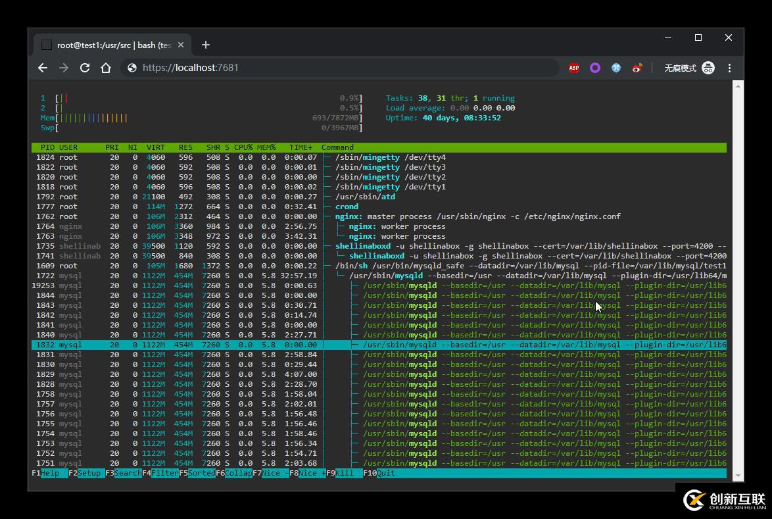
Task: Click the purple circle extension icon
Action: tap(595, 68)
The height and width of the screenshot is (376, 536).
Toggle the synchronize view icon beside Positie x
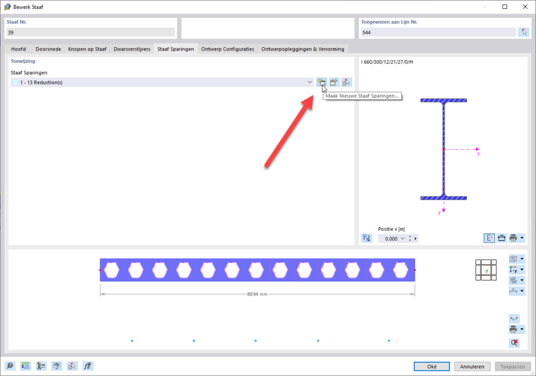[366, 238]
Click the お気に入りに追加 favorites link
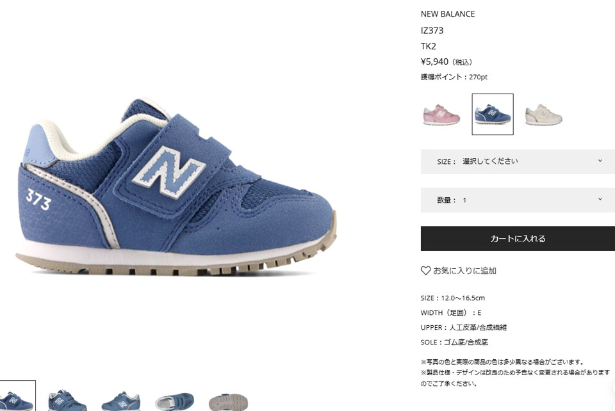This screenshot has width=615, height=411. coord(465,271)
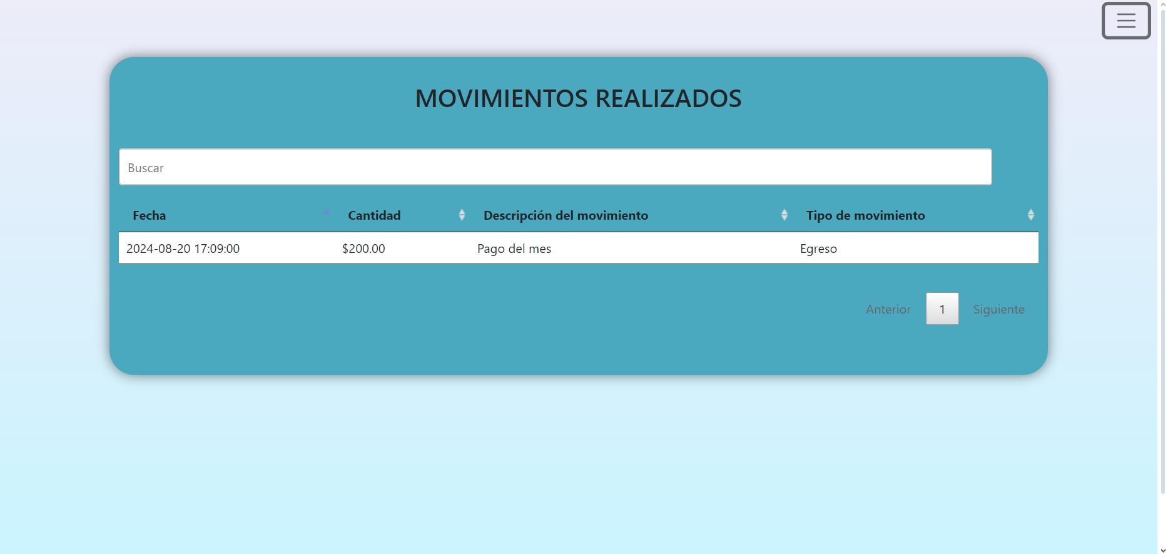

= = =

-- Exercise directions --
Starting with the line containing "The height and" and going on through the end of the items, arrange them as a two-column CSV with the headers text and answer: one row per item, its text in one quoted field and its answer in the other, with line breaks turned into spaces. Leave the pictures out.

-- Solution to this task --
text,answer
"The height and width of the screenshot is (376, 536). Toggle the synchronize view icon beside Positie x","[366, 238]"
"Click the お気に入りに追加 favorites link","This screenshot has width=615, height=411. coord(465,271)"